## SOURCE MATERIAL
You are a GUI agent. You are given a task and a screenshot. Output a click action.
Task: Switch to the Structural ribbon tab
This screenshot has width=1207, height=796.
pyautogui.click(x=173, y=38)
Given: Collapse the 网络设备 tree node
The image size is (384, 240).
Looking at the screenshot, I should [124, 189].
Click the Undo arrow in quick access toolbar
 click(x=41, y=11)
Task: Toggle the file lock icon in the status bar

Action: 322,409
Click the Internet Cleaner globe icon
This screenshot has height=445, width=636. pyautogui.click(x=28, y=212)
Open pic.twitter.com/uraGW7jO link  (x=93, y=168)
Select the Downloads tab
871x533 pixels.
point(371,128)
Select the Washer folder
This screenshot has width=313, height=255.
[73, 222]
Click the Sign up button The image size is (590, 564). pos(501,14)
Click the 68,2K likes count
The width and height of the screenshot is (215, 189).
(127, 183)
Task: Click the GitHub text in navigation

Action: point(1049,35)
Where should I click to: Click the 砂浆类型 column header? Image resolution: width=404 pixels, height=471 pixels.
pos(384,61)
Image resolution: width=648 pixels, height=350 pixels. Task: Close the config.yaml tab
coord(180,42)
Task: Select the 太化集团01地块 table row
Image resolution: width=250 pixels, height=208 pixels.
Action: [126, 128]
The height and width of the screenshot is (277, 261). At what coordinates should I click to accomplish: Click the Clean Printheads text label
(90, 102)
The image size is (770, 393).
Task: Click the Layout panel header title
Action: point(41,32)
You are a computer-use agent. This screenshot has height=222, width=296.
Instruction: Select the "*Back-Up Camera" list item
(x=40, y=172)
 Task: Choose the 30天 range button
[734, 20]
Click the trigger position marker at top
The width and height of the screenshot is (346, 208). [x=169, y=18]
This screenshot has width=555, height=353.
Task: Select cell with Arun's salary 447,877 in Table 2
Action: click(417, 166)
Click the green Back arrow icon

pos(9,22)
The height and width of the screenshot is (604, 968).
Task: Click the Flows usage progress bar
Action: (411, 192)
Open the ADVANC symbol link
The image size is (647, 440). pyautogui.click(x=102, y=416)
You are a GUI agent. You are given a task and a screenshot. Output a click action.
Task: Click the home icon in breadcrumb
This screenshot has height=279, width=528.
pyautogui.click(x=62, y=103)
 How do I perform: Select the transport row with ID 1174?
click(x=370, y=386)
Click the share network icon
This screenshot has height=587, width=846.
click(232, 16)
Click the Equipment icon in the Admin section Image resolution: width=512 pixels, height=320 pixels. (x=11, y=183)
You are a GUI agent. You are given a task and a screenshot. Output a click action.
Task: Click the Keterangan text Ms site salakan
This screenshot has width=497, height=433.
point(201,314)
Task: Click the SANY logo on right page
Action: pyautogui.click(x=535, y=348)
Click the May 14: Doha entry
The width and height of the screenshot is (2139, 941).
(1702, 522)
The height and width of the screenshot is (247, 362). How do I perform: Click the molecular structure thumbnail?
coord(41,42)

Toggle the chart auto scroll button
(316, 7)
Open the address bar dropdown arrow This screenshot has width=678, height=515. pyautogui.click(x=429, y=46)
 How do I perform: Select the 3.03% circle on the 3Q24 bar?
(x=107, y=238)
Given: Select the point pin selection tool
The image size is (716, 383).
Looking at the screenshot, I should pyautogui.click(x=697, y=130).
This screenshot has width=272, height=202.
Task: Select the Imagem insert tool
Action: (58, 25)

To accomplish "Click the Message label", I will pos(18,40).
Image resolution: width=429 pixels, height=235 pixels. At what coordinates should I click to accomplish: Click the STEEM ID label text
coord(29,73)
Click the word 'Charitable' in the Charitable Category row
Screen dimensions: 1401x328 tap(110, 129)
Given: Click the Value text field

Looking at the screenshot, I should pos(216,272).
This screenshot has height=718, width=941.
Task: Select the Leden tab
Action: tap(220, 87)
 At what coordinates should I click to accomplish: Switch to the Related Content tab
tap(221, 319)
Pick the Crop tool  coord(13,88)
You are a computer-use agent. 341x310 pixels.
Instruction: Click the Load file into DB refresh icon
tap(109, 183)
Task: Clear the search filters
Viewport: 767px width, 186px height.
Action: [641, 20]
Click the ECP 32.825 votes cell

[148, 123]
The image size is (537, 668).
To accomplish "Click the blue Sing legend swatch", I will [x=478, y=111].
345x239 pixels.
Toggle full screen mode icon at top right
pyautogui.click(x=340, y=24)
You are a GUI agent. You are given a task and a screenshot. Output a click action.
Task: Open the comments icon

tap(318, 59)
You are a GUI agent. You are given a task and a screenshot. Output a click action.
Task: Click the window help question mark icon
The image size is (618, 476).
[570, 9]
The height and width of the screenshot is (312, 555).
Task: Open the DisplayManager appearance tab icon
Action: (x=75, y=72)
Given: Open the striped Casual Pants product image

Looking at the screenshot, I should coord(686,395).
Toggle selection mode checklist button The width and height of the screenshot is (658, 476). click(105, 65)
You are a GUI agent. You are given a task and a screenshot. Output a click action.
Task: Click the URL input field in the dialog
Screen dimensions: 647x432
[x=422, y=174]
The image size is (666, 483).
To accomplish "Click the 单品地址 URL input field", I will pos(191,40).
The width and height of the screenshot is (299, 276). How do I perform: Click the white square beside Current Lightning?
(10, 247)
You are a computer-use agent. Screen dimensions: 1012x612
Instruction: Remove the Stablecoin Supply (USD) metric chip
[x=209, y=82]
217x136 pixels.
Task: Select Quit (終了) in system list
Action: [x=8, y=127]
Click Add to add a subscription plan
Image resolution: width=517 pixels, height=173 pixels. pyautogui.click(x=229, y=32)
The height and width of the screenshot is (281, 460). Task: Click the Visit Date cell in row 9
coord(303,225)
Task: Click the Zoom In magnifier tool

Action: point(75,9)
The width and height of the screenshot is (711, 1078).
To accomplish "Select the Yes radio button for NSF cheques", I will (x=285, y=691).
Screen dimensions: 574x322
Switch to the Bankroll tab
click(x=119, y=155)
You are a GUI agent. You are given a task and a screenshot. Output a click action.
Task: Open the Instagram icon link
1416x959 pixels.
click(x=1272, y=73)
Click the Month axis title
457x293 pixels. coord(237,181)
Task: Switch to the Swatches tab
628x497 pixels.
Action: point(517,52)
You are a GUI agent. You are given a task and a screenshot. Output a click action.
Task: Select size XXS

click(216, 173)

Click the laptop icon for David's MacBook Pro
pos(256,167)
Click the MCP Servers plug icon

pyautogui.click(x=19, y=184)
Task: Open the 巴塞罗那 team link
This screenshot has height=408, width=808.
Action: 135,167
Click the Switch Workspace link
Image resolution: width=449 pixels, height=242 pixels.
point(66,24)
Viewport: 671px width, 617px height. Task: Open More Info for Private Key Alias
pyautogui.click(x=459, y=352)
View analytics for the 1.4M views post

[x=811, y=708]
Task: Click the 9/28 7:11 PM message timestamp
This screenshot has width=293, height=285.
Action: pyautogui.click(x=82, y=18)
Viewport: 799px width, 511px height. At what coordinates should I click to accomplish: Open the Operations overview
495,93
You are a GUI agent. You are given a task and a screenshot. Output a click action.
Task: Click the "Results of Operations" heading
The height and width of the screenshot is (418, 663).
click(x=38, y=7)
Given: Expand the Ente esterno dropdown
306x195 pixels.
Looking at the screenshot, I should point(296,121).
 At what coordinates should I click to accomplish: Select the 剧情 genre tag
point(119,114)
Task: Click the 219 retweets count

## REQUIREMENT
Set down the whole listing again, exactly as it was given.

## RESPONSE
You are a GUI agent. You are given a task and a screenshot. Output a click action.
Task: Switch to the Structural ribbon tab
This screenshot has width=1207, height=796.
pyautogui.click(x=173, y=38)
Given: Collapse the 网络设备 tree node
The image size is (384, 240).
Looking at the screenshot, I should [124, 189].
Click the Undo arrow in quick access toolbar
 click(x=41, y=11)
Task: Toggle the file lock icon in the status bar

Action: 322,409
Click the Internet Cleaner globe icon
This screenshot has height=445, width=636. pyautogui.click(x=28, y=212)
Open pic.twitter.com/uraGW7jO link  (x=93, y=168)
Select the Downloads tab
871x533 pixels.
point(371,128)
Select the Washer folder
This screenshot has width=313, height=255.
[73, 222]
Click the Sign up button The image size is (590, 564). pos(501,14)
Click the 68,2K likes count
The width and height of the screenshot is (215, 189).
(127, 183)
Task: Click the GitHub text in navigation

Action: point(1049,35)
Where should I click to: Click the 砂浆类型 column header? Image resolution: width=404 pixels, height=471 pixels.
pos(384,61)
Image resolution: width=648 pixels, height=350 pixels. Task: Close the config.yaml tab
coord(180,42)
Task: Select the 太化集团01地块 table row
Image resolution: width=250 pixels, height=208 pixels.
Action: [126, 128]
The height and width of the screenshot is (277, 261). At what coordinates should I click to accomplish: Click the Clean Printheads text label
(90, 102)
The image size is (770, 393).
Task: Click the Layout panel header title
Action: point(41,32)
You are a computer-use agent. This screenshot has height=222, width=296.
Instruction: Select the "*Back-Up Camera" list item
(x=40, y=172)
 Task: Choose the 30天 range button
[734, 20]
Click the trigger position marker at top
The width and height of the screenshot is (346, 208). [x=169, y=18]
This screenshot has width=555, height=353.
Task: Select cell with Arun's salary 447,877 in Table 2
Action: click(417, 166)
Click the green Back arrow icon

pos(9,22)
The height and width of the screenshot is (604, 968).
Task: Click the Flows usage progress bar
Action: (411, 192)
Open the ADVANC symbol link
The image size is (647, 440). pyautogui.click(x=102, y=416)
You are a GUI agent. You are given a task and a screenshot. Output a click action.
Task: Click the home icon in breadcrumb
This screenshot has height=279, width=528.
pyautogui.click(x=62, y=103)
 How do I perform: Select the transport row with ID 1174?
click(x=370, y=386)
Click the share network icon
This screenshot has height=587, width=846.
click(232, 16)
Click the Equipment icon in the Admin section Image resolution: width=512 pixels, height=320 pixels. (x=11, y=183)
You are a GUI agent. You are given a task and a screenshot. Output a click action.
Task: Click the Keterangan text Ms site salakan
This screenshot has width=497, height=433.
point(201,314)
Task: Click the SANY logo on right page
Action: pyautogui.click(x=535, y=348)
Click the May 14: Doha entry
The width and height of the screenshot is (2139, 941).
(1702, 522)
The height and width of the screenshot is (247, 362). How do I perform: Click the molecular structure thumbnail?
coord(41,42)

Toggle the chart auto scroll button
(316, 7)
Open the address bar dropdown arrow This screenshot has width=678, height=515. pyautogui.click(x=429, y=46)
 How do I perform: Select the 3.03% circle on the 3Q24 bar?
(x=107, y=238)
Given: Select the point pin selection tool
The image size is (716, 383).
Looking at the screenshot, I should pyautogui.click(x=697, y=130).
This screenshot has width=272, height=202.
Task: Select the Imagem insert tool
Action: (58, 25)

To accomplish "Click the Message label", I will pos(18,40).
Image resolution: width=429 pixels, height=235 pixels. At what coordinates should I click to accomplish: Click the STEEM ID label text
coord(29,73)
Click the word 'Charitable' in the Charitable Category row
Screen dimensions: 1401x328 tap(110, 129)
Given: Click the Value text field

Looking at the screenshot, I should pos(216,272).
This screenshot has height=718, width=941.
Task: Select the Leden tab
Action: tap(220, 87)
 At what coordinates should I click to accomplish: Switch to the Related Content tab
tap(221, 319)
Pick the Crop tool  coord(13,88)
You are a computer-use agent. 341x310 pixels.
Instruction: Click the Load file into DB refresh icon
tap(109, 183)
Task: Clear the search filters
Viewport: 767px width, 186px height.
Action: [641, 20]
Click the ECP 32.825 votes cell

[148, 123]
The image size is (537, 668).
To accomplish "Click the blue Sing legend swatch", I will [x=478, y=111].
345x239 pixels.
Toggle full screen mode icon at top right
pyautogui.click(x=340, y=24)
You are a GUI agent. You are given a task and a screenshot. Output a click action.
Task: Open the comments icon

tap(318, 59)
You are a GUI agent. You are given a task and a screenshot. Output a click action.
Task: Click the window help question mark icon
The image size is (618, 476).
[570, 9]
The height and width of the screenshot is (312, 555).
Task: Open the DisplayManager appearance tab icon
Action: (x=75, y=72)
Given: Open the striped Casual Pants product image

Looking at the screenshot, I should coord(686,395).
Toggle selection mode checklist button The width and height of the screenshot is (658, 476). click(105, 65)
You are a GUI agent. You are given a task and a screenshot. Output a click action.
Task: Click the URL input field in the dialog
Screen dimensions: 647x432
[x=422, y=174]
The image size is (666, 483).
To accomplish "Click the 单品地址 URL input field", I will pos(191,40).
The width and height of the screenshot is (299, 276). How do I perform: Click the white square beside Current Lightning?
(10, 247)
You are a computer-use agent. Screen dimensions: 1012x612
Instruction: Remove the Stablecoin Supply (USD) metric chip
[x=209, y=82]
217x136 pixels.
Task: Select Quit (終了) in system list
Action: [x=8, y=127]
Click Add to add a subscription plan
Image resolution: width=517 pixels, height=173 pixels. pyautogui.click(x=229, y=32)
The height and width of the screenshot is (281, 460). Task: Click the Visit Date cell in row 9
coord(303,225)
Task: Click the Zoom In magnifier tool

Action: point(75,9)
The width and height of the screenshot is (711, 1078).
To accomplish "Select the Yes radio button for NSF cheques", I will (x=285, y=691).
Screen dimensions: 574x322
Switch to the Bankroll tab
click(x=119, y=155)
You are a GUI agent. You are given a task and a screenshot. Output a click action.
Task: Open the Instagram icon link
1416x959 pixels.
click(x=1272, y=73)
Click the Month axis title
457x293 pixels. coord(237,181)
Task: Switch to the Swatches tab
628x497 pixels.
Action: point(517,52)
You are a GUI agent. You are given a task and a screenshot. Output a click action.
Task: Select size XXS

click(216, 173)

Click the laptop icon for David's MacBook Pro
pos(256,167)
Click the MCP Servers plug icon

pyautogui.click(x=19, y=184)
Task: Open the 巴塞罗那 team link
This screenshot has height=408, width=808.
Action: 135,167
Click the Switch Workspace link
Image resolution: width=449 pixels, height=242 pixels.
point(66,24)
Viewport: 671px width, 617px height. Task: Open More Info for Private Key Alias
pyautogui.click(x=459, y=352)
View analytics for the 1.4M views post

[x=811, y=708]
Task: Click the 9/28 7:11 PM message timestamp
This screenshot has width=293, height=285.
Action: pyautogui.click(x=82, y=18)
Viewport: 799px width, 511px height. At what coordinates should I click to accomplish: Open the Operations overview
495,93
You are a GUI agent. You are given a task and a screenshot. Output a click action.
Task: Click the "Results of Operations" heading
The height and width of the screenshot is (418, 663).
click(x=38, y=7)
Given: Expand the Ente esterno dropdown
306x195 pixels.
Looking at the screenshot, I should point(296,121).
 At what coordinates should I click to accomplish: Select the 剧情 genre tag
point(119,114)
Task: Click the 219 retweets count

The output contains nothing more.